Besides being thus garrulous and open, he was the most helpful man I
ever met, acting as a nurse to the three or four restless children in
the car, and even producing from his bag a pair of scissors and a bottle
of gum with which to make dolls' paper clothes. Never in my life have I
called a stranger "Ed" on such short acquaintance; never have I been
called "Poppa" so often by the peevish progeny of others.
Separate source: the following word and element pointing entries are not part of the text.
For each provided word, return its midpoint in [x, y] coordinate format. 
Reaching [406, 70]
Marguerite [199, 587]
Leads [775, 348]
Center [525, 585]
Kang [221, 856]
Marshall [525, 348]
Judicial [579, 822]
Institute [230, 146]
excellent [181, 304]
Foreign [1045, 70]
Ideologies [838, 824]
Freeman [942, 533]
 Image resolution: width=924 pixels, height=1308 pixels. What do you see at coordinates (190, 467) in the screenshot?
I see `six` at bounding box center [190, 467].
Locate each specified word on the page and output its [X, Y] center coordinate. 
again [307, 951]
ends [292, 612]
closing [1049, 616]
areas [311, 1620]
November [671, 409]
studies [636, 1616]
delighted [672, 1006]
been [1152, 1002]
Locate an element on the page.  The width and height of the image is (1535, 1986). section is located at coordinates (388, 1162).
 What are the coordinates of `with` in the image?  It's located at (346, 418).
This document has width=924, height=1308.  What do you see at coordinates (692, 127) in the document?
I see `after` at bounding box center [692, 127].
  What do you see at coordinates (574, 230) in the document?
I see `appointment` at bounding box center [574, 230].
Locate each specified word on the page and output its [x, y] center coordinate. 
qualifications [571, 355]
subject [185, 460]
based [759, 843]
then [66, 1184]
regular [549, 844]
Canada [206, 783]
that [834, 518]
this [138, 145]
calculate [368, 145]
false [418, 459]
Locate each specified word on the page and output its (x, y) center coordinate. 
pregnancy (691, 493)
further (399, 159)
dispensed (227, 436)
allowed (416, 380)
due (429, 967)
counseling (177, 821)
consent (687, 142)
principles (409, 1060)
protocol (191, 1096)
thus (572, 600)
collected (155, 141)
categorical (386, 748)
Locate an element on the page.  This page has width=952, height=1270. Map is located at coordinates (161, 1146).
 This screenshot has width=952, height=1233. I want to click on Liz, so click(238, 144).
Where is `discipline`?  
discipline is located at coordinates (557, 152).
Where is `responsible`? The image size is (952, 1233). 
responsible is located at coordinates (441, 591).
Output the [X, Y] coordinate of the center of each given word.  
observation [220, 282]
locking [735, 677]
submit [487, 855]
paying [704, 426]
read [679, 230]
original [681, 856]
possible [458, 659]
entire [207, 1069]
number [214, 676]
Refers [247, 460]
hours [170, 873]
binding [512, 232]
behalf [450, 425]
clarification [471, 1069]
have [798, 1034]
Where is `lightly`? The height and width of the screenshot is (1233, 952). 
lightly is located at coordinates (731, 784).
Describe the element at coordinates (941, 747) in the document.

It was on this train that I began to realise how much thirstier the
Americans are than we. The passengers were continually filling and
emptying the little cups that are stacked beside the fountains in the
corridors, and long before we reached Chicago the cups had all been
used. In England only children drink water at odd times and they not to
excess. But in America every one drinks water, and the water is there
for drinking, pure and cold and plentiful. It is beside the bed, in the
corners of offices, awaiting you at meals, jingling down the passages of
hotels, bubbling in the streets. In English restaurants, water bottles
are rarely supplied until asked for; in our hotel bedrooms they seldom
bear lifting to the light. As to whether the general health of the
Americans is superior or inferior to ours by reason of this water-
drinking custom, I have no information; but figures would be
interesting.
CHICAGO
In Chicago the weather was wet and cold, and it was not until after I
had left that I learned of the presence there of certain literary
collections which I may now perhaps never see.